A veces cometemos el error de pensar que la felicidad es como un tesoro escondido que, una vez que lo encontramos, nos acompañará para siempre sin que tengamos que hacer nada más. Pero la hermosa frase de Matthieu Ricard nos recuerda una verdad mucho más profunda y, a la vez, esperanzadora: la felicidad es una habilidad. Al igual que aprender a tocar un instrumento o a cocinar un plato complejo, requiere práctica, paciencia y, sobre todo, una intención constante. No es algo que simplemente te sucede, es algo que cultivas día tras día con pequeños gestos de amor hacia ti mismo.
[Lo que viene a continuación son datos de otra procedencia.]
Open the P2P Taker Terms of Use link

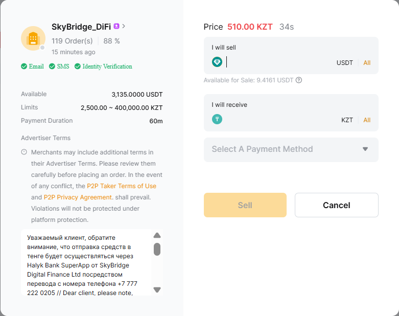pos(122,186)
En nuestra vida cotidiana, esto se traduce en los momentos en los que elegimos la gratitud sobre la queja. Es muy fácil dejarse llevar por el caos del tráfico, por un correo electrónico estresante o por esa lista interminable de tareas pendientes que parece no tener fin. Sin embargo, practicar la felicidad significa entrenar nuestra mirada para encontrar la luz incluso en medio de la tormenta. Es un esfuerzo consciente por reconocer lo que sí funciona, por valorar el aroma del café por la mañana o la calidez de un abrazo, transformando nuestra respuesta ante la adversidad.
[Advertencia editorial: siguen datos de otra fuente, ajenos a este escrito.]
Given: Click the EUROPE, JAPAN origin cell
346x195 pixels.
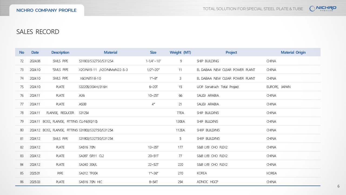Looking at the screenshot, I should tap(278, 87).
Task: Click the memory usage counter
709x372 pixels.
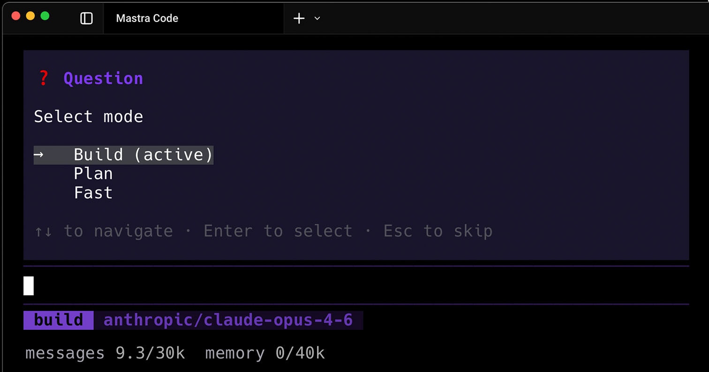Action: pos(264,353)
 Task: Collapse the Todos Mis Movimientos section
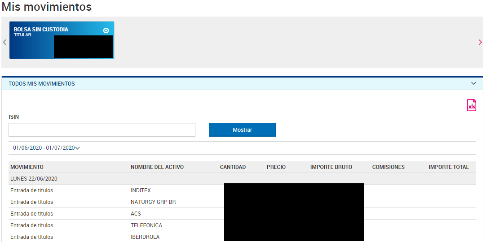pos(473,83)
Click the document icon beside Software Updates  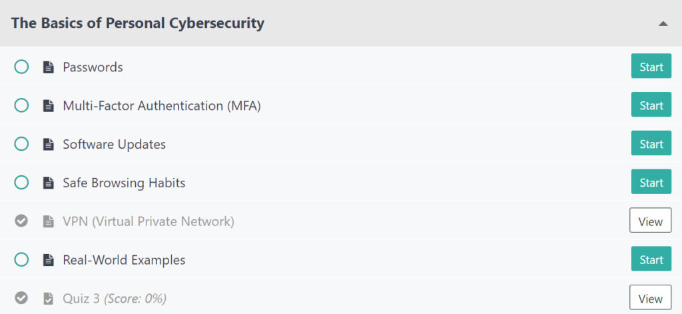(48, 144)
Recuerdo una vez que me sentía muy abrumada por mis propias responsabilidades, sintiendo que la alegría se me escapaba entre los dedos. Estaba convencida de que la felicidad era un destino al que no llegaría jamás. Entonces, decidí aplicar esta idea de la habilidad. Empecé con algo muy pequeño: cada noche, antes de dormir, anotaba tres cosas mínimas que me habían hecho sonreír. Al principio se sentía forzado, como si estuviera haciendo un ejercicio de gimnasia mental, pero con el tiempo, mi cerebro empezó a buscar activamente esos pequeños destellos de luz durante el día para tener algo que anotar. Poco a poco, ese esfuerzo se convirtió en un hábito natural.
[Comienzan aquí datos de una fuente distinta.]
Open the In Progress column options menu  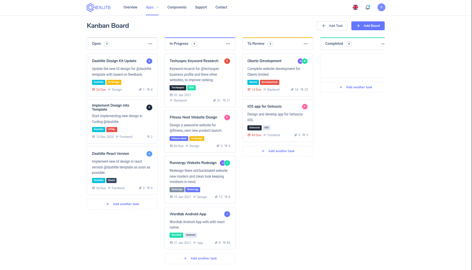click(228, 44)
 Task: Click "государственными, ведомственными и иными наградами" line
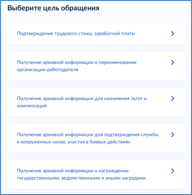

No te sientas mal si hoy no te sientes radiante. Aprender una nueva habilidad lleva tiempo y habrá días en los que sientas que retrocedes. Lo importante es no abandonar la práctica. La felicidad no es la ausencia de problemas, sino la capacidad de navegar a través de ellos con un corazón que sabe apreciar la belleza de la existencia.
Hoy te invito a que hagas una pequeña pausa y te preguntes: ¿qué pequeña semilla de alegría puedo plantar hoy en mi rutina? No necesitas grandes cambios, solo un pequeño esfuerzo constante hacia tu propio bienestar.